Phase 1 - Report: Maja Gwozdz
In the first phase of GSoC 2018, I started annotating political tweets. The corpus of political tweets includes, for instance, tweets related to US, Canadian, UK, Australian politics and current social affairs. The categories included in the database include information about the author, their gender, the political bias, the polarity of a given entry (I'm using a discrete scale: -1 for a negative utterance, 0 for a neutral one, 1 for a positive entry), speech acts, mood of the tweet (for instance, sarcasm or anger), any swear words / offensive language, and the keywords, that is, concrete parts of the tweet that led to the polarity judgment.
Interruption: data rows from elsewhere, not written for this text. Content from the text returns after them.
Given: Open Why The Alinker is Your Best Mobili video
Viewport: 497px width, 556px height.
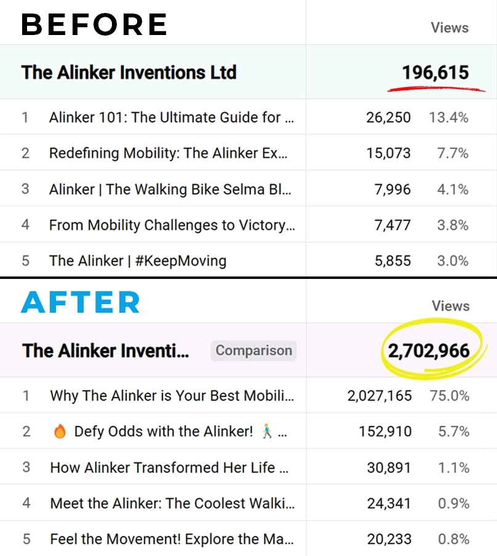Looking at the screenshot, I should 172,396.
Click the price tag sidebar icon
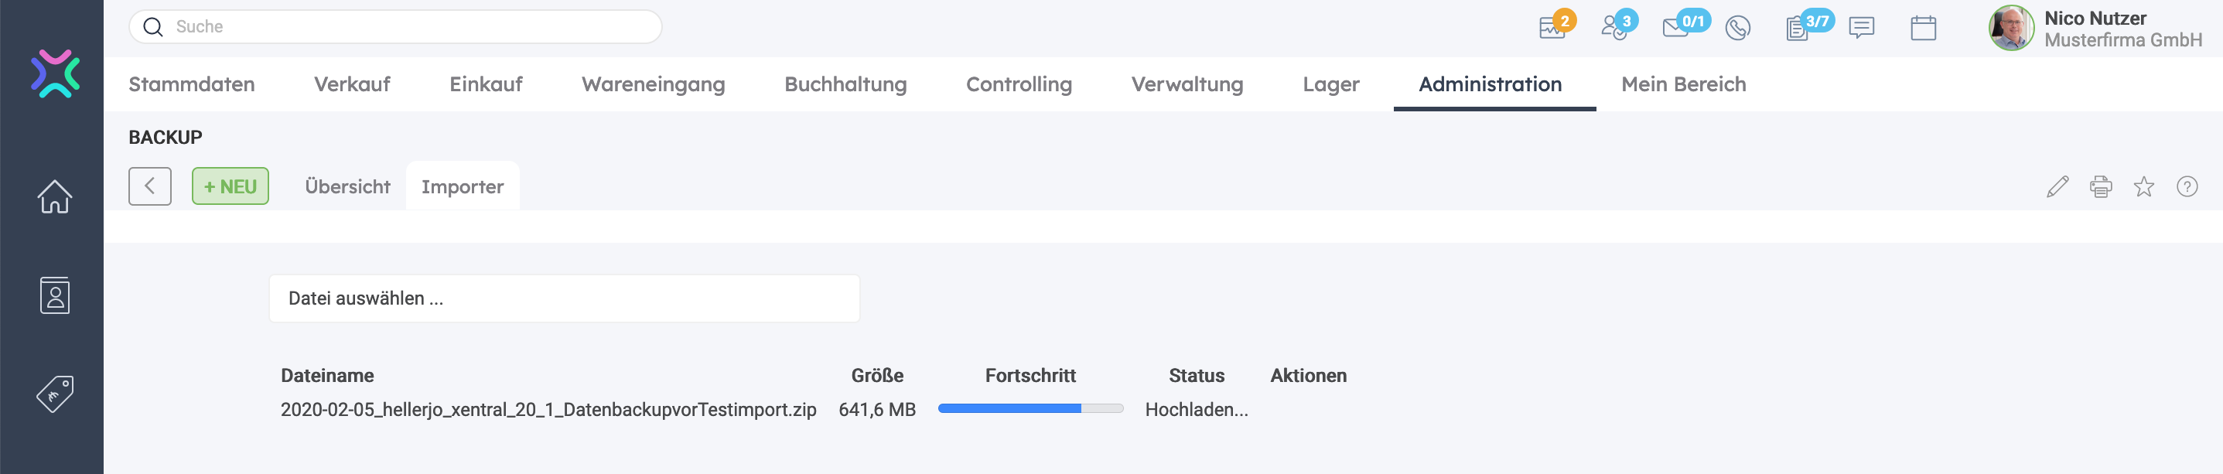The image size is (2223, 474). (x=54, y=395)
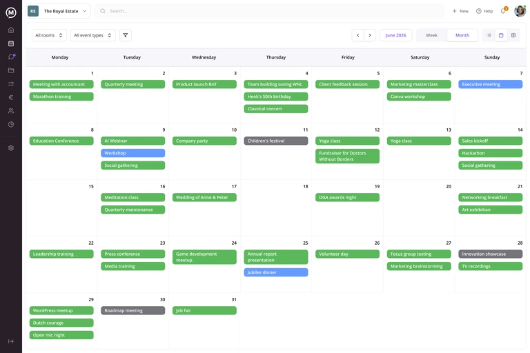Select the calendar view layout icon
This screenshot has width=530, height=353.
[501, 35]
In order to obtain the relevant political tweets, I used Grasp and a list of popular political hashtags (to mention but a few: #MAGA, #TrudeauMustGo, #auspoli, #Brexit, #canpoli, #TheresaMay). I also prepared the annotation guidelines, so that other people interested in the project could offer their own judgment and provide additional annotations. Having more judgments will render the corpus more valuable. In the next stage of GSoC, I hope to have enough judgments from other people to estimate the agreement score and arrive at (more) objective scores.
The database is currently available as a Google Sheet --- this is a relatively easy way to store data and allow for parallel annotation.